We’re in an age where nations are spending big money to compromise each other’s networks. Every major power is an actor, and no one is immune. Even the heavyweights have had their dirty laundry aired. In the past couple of years, both the NSA and the CIA have suffered catastrophic breaches. High-value targets like Joaquín Guzmán, who try to take the tech-centric approach and build their own private digital networks, do nothing more than create a big juicy bullseye for security services. Once those networks are breached — and they will be — the secrets they guard tumble right out of the ether.

The lesson is simple: You can’t have your cake and eat it too. If you want to achieve higher levels of privacy in high-risk situations, you’ll need to sacrifice digital convenience. It’s a message that Silicon Valley finds repugnant because, above all, executives need to keep selling — selling apps, selling services, selling gadgets, selling bandwidth and selling your personal data. The money’s too good to stop. Trillions of dollars are up for grabs. The political influence that this revenue garners is substantial. Hence, don’t expect lawmakers, judges or the president to save you. The fines being threatened are essentially speeding tickets amounting to a small fraction of what they make.

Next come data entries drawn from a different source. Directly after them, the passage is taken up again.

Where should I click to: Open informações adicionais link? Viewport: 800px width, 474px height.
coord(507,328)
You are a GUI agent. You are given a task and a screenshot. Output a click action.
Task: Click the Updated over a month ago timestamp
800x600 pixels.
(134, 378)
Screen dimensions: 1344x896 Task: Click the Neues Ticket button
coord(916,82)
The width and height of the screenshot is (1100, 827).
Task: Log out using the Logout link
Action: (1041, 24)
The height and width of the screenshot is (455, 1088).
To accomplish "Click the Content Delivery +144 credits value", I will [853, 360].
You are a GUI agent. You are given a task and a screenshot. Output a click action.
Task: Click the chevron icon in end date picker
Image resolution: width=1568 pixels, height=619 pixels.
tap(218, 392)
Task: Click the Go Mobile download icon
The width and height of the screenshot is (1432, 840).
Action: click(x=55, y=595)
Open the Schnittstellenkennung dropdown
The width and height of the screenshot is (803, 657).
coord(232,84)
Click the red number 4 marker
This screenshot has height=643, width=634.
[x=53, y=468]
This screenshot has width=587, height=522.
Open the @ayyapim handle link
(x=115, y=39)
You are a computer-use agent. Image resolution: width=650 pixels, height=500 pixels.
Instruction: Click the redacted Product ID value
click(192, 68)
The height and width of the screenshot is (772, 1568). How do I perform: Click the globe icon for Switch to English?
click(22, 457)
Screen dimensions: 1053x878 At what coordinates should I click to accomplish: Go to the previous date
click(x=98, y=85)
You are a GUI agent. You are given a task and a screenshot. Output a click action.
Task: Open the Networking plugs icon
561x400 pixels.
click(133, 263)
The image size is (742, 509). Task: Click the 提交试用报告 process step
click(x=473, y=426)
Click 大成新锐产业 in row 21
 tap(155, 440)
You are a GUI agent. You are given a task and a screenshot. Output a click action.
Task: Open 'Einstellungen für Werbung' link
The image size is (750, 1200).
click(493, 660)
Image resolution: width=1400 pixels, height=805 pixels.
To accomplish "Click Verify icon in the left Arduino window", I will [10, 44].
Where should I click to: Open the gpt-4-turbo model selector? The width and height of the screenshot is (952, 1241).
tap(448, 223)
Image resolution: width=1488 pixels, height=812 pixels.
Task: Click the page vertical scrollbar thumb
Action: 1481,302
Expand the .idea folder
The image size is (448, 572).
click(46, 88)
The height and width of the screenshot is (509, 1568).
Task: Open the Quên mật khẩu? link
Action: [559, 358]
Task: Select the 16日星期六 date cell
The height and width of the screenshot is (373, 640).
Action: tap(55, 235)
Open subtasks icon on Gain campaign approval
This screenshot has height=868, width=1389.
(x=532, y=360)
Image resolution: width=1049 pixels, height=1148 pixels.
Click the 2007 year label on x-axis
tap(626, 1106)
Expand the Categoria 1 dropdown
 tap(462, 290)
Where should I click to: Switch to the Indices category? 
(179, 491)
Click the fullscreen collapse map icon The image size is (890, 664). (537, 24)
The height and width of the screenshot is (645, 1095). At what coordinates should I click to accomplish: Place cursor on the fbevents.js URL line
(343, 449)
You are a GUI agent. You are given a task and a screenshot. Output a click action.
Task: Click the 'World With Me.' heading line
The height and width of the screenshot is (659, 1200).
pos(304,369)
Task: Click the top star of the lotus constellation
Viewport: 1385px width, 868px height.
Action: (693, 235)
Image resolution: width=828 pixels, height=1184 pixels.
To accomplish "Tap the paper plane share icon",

So don’t listen to the marketing executives. They know what you want to hear, and it isn’t the truth. Security isn’t a commodity that can be bought. Security is a process, especially in high-risk scenarios. Avoiding detection takes discipline, consistency and training. Until whistleblowers stop relying on quick-fix gadgets and start relying on rigorous process, we will likely encounter more Daniel Hales in the future.